Die watson-Userin «rhabarber» schickte uns einen kurzen Text. Er regt zum Denken an. Deshalb möchten wir ihn dir nicht vorenthalten.
Wenn früher – also bis vor etwa 20 Jahren – ein Kind geboren wurde, pflanzten die Eltern oft einen Baum. Diesen Baum zeigte man dem Kind und es konnte sich Jahr um Jahr über das gemeinsame Wachsen freuen.

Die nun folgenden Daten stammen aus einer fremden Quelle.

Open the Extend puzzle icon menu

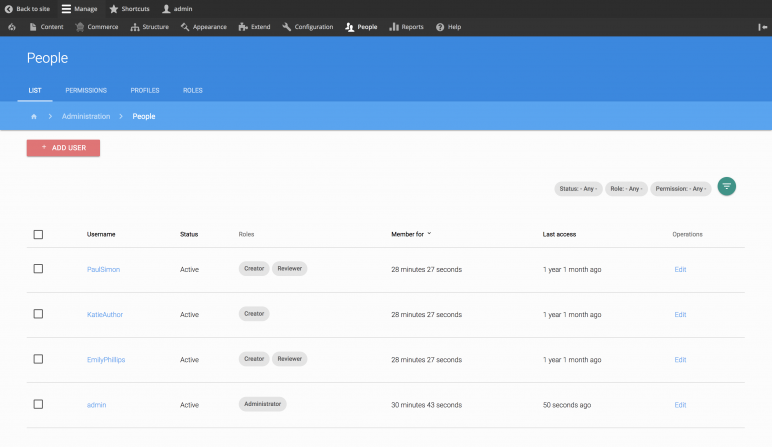[243, 27]
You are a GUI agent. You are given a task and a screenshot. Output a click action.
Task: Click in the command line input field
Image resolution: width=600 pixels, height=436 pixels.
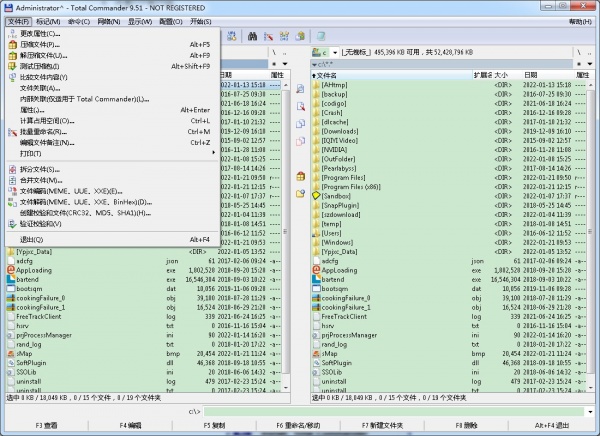(x=390, y=411)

Wenn dann nach vielen Jahrzehnten aus dem Kind schliesslich eine Greisin oder ein Greis wurde der die Welt bald wieder verlassen würde, fand der so gealterte Mensch oft Trost darin, dass der mit ihm gewachsene Baum, sein Lebensbaum, noch viele Jahre überdauern würde.

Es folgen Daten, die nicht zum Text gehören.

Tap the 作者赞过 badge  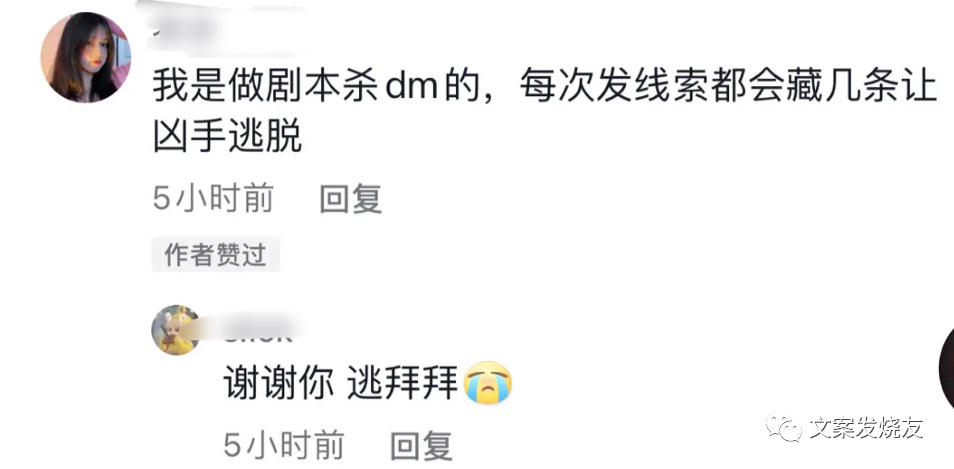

Der Baum war Symbol dafür, dass der Mensch selbst auch nur ein Aspekt der vielfältigen Natur ist. Der Baum stand für gemeinsames Wachstum, Gesundheit, Fruchtbarkeit und vieles mehr. Aber vor allem verbreitete er Freude. Dem Menschen, dem zu Ehren er einst gepflanzt wurde, und vielen anderen, die an ihm vorbei spazierten oder ihn sonst zu sehen bekamen. Womöglich war er sogar ein Obstbaum, von dem mehrere Generationen die Früchte geniessen konnten.

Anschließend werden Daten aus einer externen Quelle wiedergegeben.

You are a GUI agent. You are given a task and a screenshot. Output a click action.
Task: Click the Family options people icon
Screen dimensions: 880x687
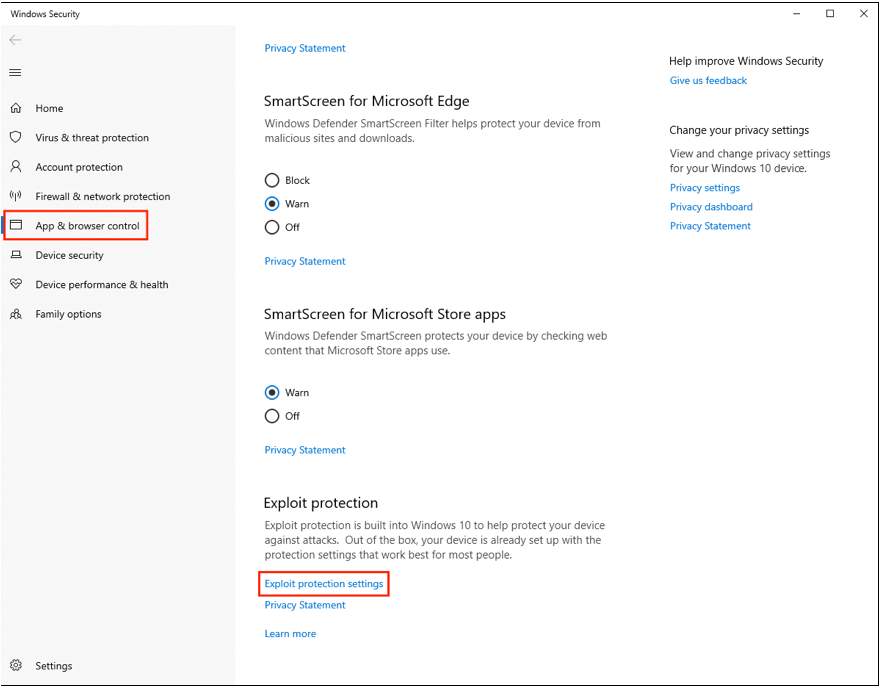pyautogui.click(x=16, y=314)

Wenn heute ein Kind geboren wird, dann wird ein Baum gefällt. Man trennt den Baum von seinen Wurzeln in der Natur, schleppt ihn in die asphaltierte Menschenwelt und stellt ihn dort unter Zuhilfenahme metallener Stützen vor dem Haus des Neugeborenen auf. Ein buntes Schild wird an den Stamm genagelt, auf dem der Name des Kindes steht. Und man hängt allerlei Spielzeug in die Äste, das man zuvor im Supermarkt gekauft hat. Das meiste, oder nein, eigentlich alles ist aus Plastik.
So steht dann also der aus der Natur gerissene, gefällte Baum vor dem Haus des Kindes und man kann zusehen, wie er langsam zerfällt und stirbt. Nach und nach fallen die Spielzeuge aus seinen Ästen, weil diese morsch abbrechen oder gar wegfaulen. Die Lebenskraft des Baumes wird stumpf und tot und verliert sich – je nach Baumart – nach einigen Wochen bis spätestens wenigen Jahren komplett.
Sollte das Kind den Baum, mit dem seine Geburt gefeiert wurde, noch bewusst erleben, dann sieht es kein Wachstum, geschweige denn Gesundheit oder Fruchtbarkeit. Nur Tod und Zerstörung, versteckt hinter giftigen aber bunten Plastikspielsachen.
Anstatt die Natur zu ehren und unterstützen, aus der wir alle stammen, wird sie ausgebeutet und zerstört. Zeitgemäss wird stattdessen mit dem Spielzeug den Götzen des Geldes in den «Kaufhaus» und «Supermarkt» genannten Tempeln der Moderne gehuldigt.
Falls man kein eigenes Grundstück hat, auf dem das machbar ist, gibt es Gemeinden und Gärtnereien, die das anbieten. So muss der Baum auch nicht nach ein paar Jahren gefällt werden.